Quicksort sorts by employing a divide and conquer strategy to divide a list into two sub-lists.

The steps are:

1. Pick an element, called a pivot, from the list.
2. Reorder the list so that all elements which are less than the pivot come before the pivot and so that all elements greater than the pivot come after it. After this partitioning, the pivot is in its final position.
3. Recursively sort the sub-list of lesser elements and the sub-list of greater elements.

The base case of the recursion are lists of size one, which are always sorted. The algorithm always terminates because it puts at least one element in its final place on each iteration.

A simple pseudocode expression of the complete algorithm is:

Template:Wikicode

 function partition(a, left, right, pivotIndex)
     pivotValue := a[pivotIndex]
     swap(a[pivotIndex], a[right]) // Move pivot to end
     storeIndex := left
     for i from left to right-1
         if a[i] <= pivotValue
             swap(a[storeIndex], a[i])
             storeIndex := storeIndex + 1
     swap(a[right], a[storeIndex]) // Move pivot to its final place
     return storeIndex
 
 function quicksort(a, left, right)
     if right > left
         select a pivot value a[pivotIndex]
         pivotNewIndex := partition(a, left, right, pivotIndex)
         quicksort(a, left, pivotNewIndex-1)
         quicksort(a, pivotNewIndex+1, right)

The partition algorithm is somewhat subtle. It's not hard to see that, at the end, all elements less than or equal to the pivot are in a block at the beginning of the array (it moves them there explicitly). But how do we know the remaining elements are all greater? This follows from the fact that we only performed exchanges, and so the final list contains the same elements as the original list — if we gathered up all the ones not greater than the pivot, the only ones left to fill the rest are those that are greater. Notice that an element may be exchanged multiple times before reaching its final place.

Quicksort's inner loop, which performs the partition, is amenable to optimization for two main reasons:

• All comparisons are being done with a single pivot value, which can be stored in a register.
• The list is being traversed sequentially, which produces very good locality of reference and cache behavior for arrays.

This close fit with modern architectures makes quicksort one of the fastest sorting algorithms on average. Because of this excellent average performance and simple implementation, quicksort has become one of the most popular sorting algorithms in practical use.

Although it is often believed to work in-place, quicksort uses O(log n) additional stack space on average in recursive implementations and O(n) stack space in the worst case.

The most crucial concern of a quicksort implementation is the choosing of a good pivot element. A naïve implementation of quicksort, like the ones below, will be terribly inefficient for certain inputs. For example, if the input is already sorted, a common practical case, this implementation of quicksort degenerates into a selection sort with O(n²) running time. Furthermore, the recursion depth becomes linear, requiring O(n) extra stack space.

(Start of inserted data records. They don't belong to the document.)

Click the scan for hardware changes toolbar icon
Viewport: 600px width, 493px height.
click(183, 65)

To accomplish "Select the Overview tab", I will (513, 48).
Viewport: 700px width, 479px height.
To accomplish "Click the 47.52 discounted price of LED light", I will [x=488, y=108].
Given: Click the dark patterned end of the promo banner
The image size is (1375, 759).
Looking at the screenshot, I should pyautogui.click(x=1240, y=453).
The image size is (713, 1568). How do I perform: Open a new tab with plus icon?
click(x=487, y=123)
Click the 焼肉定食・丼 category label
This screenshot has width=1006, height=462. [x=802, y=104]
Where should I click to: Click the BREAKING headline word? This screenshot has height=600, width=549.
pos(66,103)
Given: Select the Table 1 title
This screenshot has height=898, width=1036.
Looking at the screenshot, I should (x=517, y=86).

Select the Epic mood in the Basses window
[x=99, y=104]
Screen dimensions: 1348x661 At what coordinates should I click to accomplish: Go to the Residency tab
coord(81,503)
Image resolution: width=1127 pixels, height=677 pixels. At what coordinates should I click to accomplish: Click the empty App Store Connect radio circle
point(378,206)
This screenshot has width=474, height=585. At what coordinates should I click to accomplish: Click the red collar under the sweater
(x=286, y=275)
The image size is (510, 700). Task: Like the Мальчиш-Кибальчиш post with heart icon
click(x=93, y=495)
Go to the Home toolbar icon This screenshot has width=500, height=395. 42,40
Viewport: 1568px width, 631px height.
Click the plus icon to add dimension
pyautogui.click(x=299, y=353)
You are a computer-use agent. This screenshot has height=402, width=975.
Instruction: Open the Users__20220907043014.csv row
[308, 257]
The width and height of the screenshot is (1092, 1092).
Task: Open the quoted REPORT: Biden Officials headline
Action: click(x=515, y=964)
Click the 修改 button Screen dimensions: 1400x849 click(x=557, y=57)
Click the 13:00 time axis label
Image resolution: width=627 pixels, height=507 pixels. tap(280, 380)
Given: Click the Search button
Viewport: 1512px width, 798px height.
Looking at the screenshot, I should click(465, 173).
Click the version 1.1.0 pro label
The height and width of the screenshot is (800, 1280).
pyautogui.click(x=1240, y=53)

This worst-case performance is much worse than comparable sorting algorithms such as heapsort or merge sort. However, if pivots are chosen randomly, most poor choices of pivots are unlikely; the worst-case, for example, has only probability 1/n! of occurring. This variation, called randomized quicksort, can be shown to use O(n log n) comparisons on any input with very high probability.

Note that the partition procedure only requires the ability to traverse the list sequentially; therefore, quicksort is not confined to operating on arrays (it can be used, for example, on linked lists). Choosing a good pivot, however, benefits from random access, as we will see.

The average number of comparisons over all possible inputs sequences needed by quicksort is:

${\displaystyle C(n)=n-1+{\frac {1}{n}}\sum _{i=0}^{n-1}(C(i)+C(n-i-1))=\Theta (1.39log_{2}n)}$ 

This means that, on average, quicksort performs closer to the best case than worst case. This fast average runtime is another reason for quicksort's practical dominance over other sorting algorithms.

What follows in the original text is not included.